I have made so many self-discoveries:

  • my childhood damaged me – my mum left when I was 4, my folks got back together when I was 9 but they have a very tumultuous relationship, my mum suffers from mental disorders (she been on strong medication all my life), my dad (who I idolise) was a gambler and has been an alcohol for many years. I was starved of emotional attention as a child. Even though I’m the youngest of 5, I assumed the role of caregiver. I hated living in turmoil. I wanted to make people happy. I became the pleaser. Always had a smile on my face. Never complained. I felt inherently unloveable – if your mum can abandon you, surely you’re not worthy of love and no one will ever love you. To try quiet these thoughts, I craved attention and would do anything to get it. I started dating at 14. Had a string of very bad relationships. Was destructive. Self harmed. Tried to commit suicide. Thought about killing myself often.
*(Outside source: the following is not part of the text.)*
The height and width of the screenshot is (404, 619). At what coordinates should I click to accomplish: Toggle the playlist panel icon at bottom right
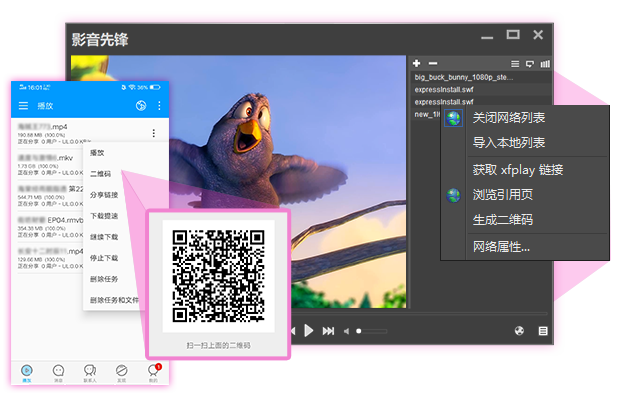click(x=544, y=330)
I think I was depressed but didn’t realise.
  • I thought my ex had fixed my childhood traumas. I found it very difficult to trust him. But he convinced me I could. Feeling safe, secure and loved made me think I’d dealt with things. I now realise what I felt with him merely masked it. The pain and the negative feelings remain. Ex never really met my emotional needs – I never felt cherished. But he needed me. I did everything for him and our children. And that made me feel safe. Having my children helped too. Their love has healed many wounds. But I still fixate about having a man who cherishes me.
  • Since ex left I have reverted back to my teenage self. Craving attention from men to make me feel like I am lovable and to mask my insecurities.
  • I am attracted to men who aren’t good for me. I reject the ones that are. Damaged broken flawed souls excite me – I can focus on solving their problems and don’t have to deal with my own. Or I fall for emotionally closed aloof men: I see it as a challenge and will do anything to make them fall in love with me. My emotional needs are rarely met.
  • If I like someone I become obsessed with them. I can’t stop thinking about them. I constantly check my phone to see if they’ve made contact. I’ll do anything to be with them. I make a fuss. Pay for things I shouldn’t. I do the chasing and wooing. I get upset if they ‘ignore’ me.
  • I don’t know how to do a normal relationship. I want to jump straight in to ‘married mode’ because that’s where I feel safe. Rationally, I know this is stupid. It takes time for feelings to develop and a relationship has to go through the stages before it can reach that level of intimacy and commitment. But my emotions override my rational logic.
  • All this, from just a few days of reflection and I’m only 120 pages into the book.
  • I know I am not going to be able to fix this overnight. I realise I have a long and difficult journey ahead of me.
  • I’m feeling the pain of withdrawal…
  • But I know I must go through this because I am addicted to love. I am a women who loves too much. And it has to stop. I want to be normal and healthy.
  • Admitting you have a problem is the biggest step to recovery. It’s been a long time coming. But I have made this crucial first step.
  • I hope I have the strength to deal with this properly. I am scared but I also feel hugely relieved. I am embarking on a journey of self-discovery and hopefully at the end I will no longer be an addict. I will feel safe and secure on my own and I will be able to function in a normal relationship based on mutual respect and care.
  • 5 thoughts on “I Love Too Much

    1. I read a book years ago by a psychiatrist whose name I cannot remember. In it he wrote that the loss of a mother before a child hits puberty is never completely healed. I think you are giving yourself time to absorb and grieve that terrible loss.

    2. Again, I identify with so much of this. Will have to look into the book. It can be painful bu the fact that you are self reflecting is very positive.